• **INFORMATION GIVEN**
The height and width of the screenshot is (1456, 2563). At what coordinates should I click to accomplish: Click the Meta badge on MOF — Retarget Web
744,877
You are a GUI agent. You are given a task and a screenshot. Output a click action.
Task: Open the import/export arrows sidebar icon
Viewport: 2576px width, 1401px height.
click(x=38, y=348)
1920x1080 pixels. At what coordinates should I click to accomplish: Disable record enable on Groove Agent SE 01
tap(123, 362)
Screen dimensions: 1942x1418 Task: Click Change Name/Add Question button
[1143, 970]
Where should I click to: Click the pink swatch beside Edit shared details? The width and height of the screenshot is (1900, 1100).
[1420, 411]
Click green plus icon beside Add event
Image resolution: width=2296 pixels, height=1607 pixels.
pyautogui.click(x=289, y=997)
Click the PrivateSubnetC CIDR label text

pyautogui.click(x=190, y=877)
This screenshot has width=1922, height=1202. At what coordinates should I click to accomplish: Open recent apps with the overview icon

• **TASK DIRECTIONS**
Output the entries above exactly, please, with nothing dropped.

• **ANSWER**
The height and width of the screenshot is (1456, 2563). At what coordinates should I click to accomplish: Click the Meta badge on MOF — Retarget Web
744,877
You are a GUI agent. You are given a task and a screenshot. Output a click action.
Task: Open the import/export arrows sidebar icon
Viewport: 2576px width, 1401px height.
click(x=38, y=348)
1920x1080 pixels. At what coordinates should I click to accomplish: Disable record enable on Groove Agent SE 01
tap(123, 362)
Screen dimensions: 1942x1418 Task: Click Change Name/Add Question button
[1143, 970]
Where should I click to: Click the pink swatch beside Edit shared details? The width and height of the screenshot is (1900, 1100).
[1420, 411]
Click green plus icon beside Add event
Image resolution: width=2296 pixels, height=1607 pixels.
pyautogui.click(x=289, y=997)
Click the PrivateSubnetC CIDR label text

pyautogui.click(x=190, y=877)
This screenshot has width=1922, height=1202. At what coordinates should I click to accomplish: Open recent apps with the overview icon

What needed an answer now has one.